In our study population foot pain and pain in the toe area were reported in both groups of women with hallux valgus (younger than 60 years and 60 years or older). However, women aged 60 years and older were more likely to complain of foot pain, while younger women reported similar levels of pain in the foot and big toe area. There was a greater tendency for lower limb loading asymmetry in women with hallux valgus than in the control group, especially in women under 60 years of age. Additionally, significant correlations were observed between the intensity of pain in the hallux valgus and the difference in lower limbs loading. The transverse arch of the feet was significantly lower in both groups of women with hallux valgus compared with women without this deformity.

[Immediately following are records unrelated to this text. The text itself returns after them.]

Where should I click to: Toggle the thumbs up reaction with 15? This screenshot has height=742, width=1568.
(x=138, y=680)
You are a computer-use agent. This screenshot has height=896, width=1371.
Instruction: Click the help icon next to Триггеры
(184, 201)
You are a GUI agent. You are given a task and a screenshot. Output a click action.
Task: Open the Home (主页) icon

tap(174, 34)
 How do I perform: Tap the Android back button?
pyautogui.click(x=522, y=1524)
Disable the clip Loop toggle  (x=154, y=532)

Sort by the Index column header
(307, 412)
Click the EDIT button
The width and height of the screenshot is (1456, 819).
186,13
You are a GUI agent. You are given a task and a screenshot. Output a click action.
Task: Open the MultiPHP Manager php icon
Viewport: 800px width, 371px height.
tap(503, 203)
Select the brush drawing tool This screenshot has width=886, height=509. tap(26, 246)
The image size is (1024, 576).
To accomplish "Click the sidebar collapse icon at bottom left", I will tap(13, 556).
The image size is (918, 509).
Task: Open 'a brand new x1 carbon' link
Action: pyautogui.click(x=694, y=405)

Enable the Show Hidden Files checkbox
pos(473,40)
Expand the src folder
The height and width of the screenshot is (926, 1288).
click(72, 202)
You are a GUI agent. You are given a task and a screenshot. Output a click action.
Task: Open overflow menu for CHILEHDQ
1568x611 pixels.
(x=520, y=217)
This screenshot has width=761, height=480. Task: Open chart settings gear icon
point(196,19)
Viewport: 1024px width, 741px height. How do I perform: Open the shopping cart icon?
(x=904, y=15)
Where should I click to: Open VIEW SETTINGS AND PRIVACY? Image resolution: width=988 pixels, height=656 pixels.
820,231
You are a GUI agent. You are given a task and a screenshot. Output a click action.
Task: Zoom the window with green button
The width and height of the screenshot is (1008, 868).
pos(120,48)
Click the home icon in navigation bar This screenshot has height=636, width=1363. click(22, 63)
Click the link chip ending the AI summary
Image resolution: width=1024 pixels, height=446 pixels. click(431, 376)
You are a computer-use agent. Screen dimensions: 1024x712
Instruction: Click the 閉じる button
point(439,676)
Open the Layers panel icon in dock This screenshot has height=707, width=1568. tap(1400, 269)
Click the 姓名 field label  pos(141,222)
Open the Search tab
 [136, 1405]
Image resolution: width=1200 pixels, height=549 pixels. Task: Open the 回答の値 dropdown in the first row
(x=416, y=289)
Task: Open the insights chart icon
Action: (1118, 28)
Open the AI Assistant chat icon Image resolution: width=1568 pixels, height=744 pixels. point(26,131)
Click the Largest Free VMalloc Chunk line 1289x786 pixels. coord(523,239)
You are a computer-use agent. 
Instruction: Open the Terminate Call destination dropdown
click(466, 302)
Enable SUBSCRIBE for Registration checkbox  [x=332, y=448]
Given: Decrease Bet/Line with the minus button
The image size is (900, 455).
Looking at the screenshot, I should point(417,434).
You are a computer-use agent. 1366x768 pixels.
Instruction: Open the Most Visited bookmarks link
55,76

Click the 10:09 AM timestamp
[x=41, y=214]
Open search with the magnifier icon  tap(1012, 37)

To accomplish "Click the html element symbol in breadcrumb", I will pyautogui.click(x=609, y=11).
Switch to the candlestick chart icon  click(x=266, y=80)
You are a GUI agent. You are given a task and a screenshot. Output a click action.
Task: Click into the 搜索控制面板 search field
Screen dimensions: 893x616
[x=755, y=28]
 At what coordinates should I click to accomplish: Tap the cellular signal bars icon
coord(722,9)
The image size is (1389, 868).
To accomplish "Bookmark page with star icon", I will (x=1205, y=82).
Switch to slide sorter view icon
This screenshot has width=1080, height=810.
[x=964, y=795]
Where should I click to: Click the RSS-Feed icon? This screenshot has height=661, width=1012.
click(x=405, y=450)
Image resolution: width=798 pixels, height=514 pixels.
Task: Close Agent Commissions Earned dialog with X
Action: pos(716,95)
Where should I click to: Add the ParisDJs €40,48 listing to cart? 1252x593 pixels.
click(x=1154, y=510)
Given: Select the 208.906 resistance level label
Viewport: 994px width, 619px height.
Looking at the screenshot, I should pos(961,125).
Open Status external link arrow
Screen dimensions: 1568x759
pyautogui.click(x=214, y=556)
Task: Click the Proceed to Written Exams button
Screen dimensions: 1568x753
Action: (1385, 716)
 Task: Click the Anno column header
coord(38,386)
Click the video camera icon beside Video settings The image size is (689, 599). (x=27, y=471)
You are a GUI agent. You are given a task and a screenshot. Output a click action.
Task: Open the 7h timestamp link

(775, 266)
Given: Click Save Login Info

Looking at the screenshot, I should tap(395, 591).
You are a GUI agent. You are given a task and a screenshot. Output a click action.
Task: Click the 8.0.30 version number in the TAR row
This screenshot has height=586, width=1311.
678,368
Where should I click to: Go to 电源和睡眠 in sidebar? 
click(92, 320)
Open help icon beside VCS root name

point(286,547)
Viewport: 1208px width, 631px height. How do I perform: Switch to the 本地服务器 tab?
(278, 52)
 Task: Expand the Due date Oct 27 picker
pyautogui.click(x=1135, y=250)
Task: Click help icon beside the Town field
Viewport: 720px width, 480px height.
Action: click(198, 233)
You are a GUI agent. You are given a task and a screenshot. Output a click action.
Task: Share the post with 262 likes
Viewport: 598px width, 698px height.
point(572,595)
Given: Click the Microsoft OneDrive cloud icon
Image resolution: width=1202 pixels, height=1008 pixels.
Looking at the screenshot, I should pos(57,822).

The size of the longitudinal arch did not correlate with the valgus angle of the big toe. Women under 60 years of age with hallux valgus had a significantly reduced range of dorsal extension at the MTP joint and sole flexion at the IP joint of the big toe compared with women without the foot deformity. This restriction was greater in older women, who also had significantly reduced sole flexion at the MTP joint. Calf muscle shortening was more characteristic of women aged 60 years and older with hallux valgus. In younger women with or without hallux valgus deformity, the prevalence of calf muscle shortening was similar.